Friday 4 January 2013
Terry Pratchett, Ian Stewart, Jack Cohen, The Science of Discword II - The Globe
Take a Discworld novella and mix it with some quantum physics. Add a dash of anthropology, a pinch of religion, some history, a few grains of astrophysics and lots and lots of light-hearted, humorous commentary. Oh, and don't forget to season everything with Shakespeare. Hey presto, you've just created The Science of Discworld II - The Globe.
If the above recipe looks like too much hassle (or if you're blown away by the sheer difficulty of the task), don't worry. Terry Pratchett, Ian Stewart and Jack Cohen have already cooked up the dish for you. Take it home and enjoy.

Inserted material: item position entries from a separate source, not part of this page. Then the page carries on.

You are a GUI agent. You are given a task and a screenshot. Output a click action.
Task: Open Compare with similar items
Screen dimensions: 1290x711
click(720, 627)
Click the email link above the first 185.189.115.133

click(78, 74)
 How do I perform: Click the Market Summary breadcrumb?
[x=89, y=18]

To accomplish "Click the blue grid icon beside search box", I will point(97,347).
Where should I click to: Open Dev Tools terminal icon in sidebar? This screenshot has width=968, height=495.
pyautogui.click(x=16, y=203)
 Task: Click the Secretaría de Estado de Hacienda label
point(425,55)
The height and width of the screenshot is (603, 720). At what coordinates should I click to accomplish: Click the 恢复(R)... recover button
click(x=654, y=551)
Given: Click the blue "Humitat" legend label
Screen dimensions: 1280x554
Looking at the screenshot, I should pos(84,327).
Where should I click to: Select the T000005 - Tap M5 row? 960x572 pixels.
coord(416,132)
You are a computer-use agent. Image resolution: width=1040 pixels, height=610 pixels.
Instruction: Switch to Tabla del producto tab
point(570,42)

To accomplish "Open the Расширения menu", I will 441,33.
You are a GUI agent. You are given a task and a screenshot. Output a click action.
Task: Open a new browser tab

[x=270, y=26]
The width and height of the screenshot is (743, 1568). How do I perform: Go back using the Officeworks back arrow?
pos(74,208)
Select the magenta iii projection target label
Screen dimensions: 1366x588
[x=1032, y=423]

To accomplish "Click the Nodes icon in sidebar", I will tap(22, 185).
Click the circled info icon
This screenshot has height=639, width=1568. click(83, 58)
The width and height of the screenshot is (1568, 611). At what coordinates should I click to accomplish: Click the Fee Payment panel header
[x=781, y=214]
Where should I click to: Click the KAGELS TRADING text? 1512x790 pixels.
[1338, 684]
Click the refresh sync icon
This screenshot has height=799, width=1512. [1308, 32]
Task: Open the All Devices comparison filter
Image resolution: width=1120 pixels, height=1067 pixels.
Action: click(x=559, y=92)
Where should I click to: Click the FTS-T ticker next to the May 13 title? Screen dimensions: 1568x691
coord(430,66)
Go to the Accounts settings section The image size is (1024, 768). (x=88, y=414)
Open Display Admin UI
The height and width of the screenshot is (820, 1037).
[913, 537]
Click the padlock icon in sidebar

If you have a look around this blog, you will know that I am an unconditional Pratchett fan. I know almost every word of all Discworld novels so getting my hands on one of the spin-offs is a particular joy for me (as in Pratchett + something I haven't read yet = pure delight). Especially if he teams up with guys like Stewart and Cohen. It appears that the three gentlemen look at the world in a very similar way. Result: The Science of Discworld is very Pratchettesque, although I would hazard a guess that the man himself has actually written only small portion of it.
I have to confess that my brain panted a little at times, especially when I was reading some of hard core physics chapters. The Science of Discworld is somewhat heavier than the usual Pratchett fare - probably too difficult for children or young teenagers (unless, of course, he or she is a small genius). On the other hand, if you're looking to be entertained AND taught a thing or two, I can't imagine a better choice.
I've just noticed how I'm focusing on the scientific part of the book, completely ignoring Discworld elements. You deserve a hint or two.
Here be elves. Time and transworld travel. Spanish ladies (well, one Spanish lady). Last but not least - a bunch of meddling wizards from Unseen University which, really, tells it all.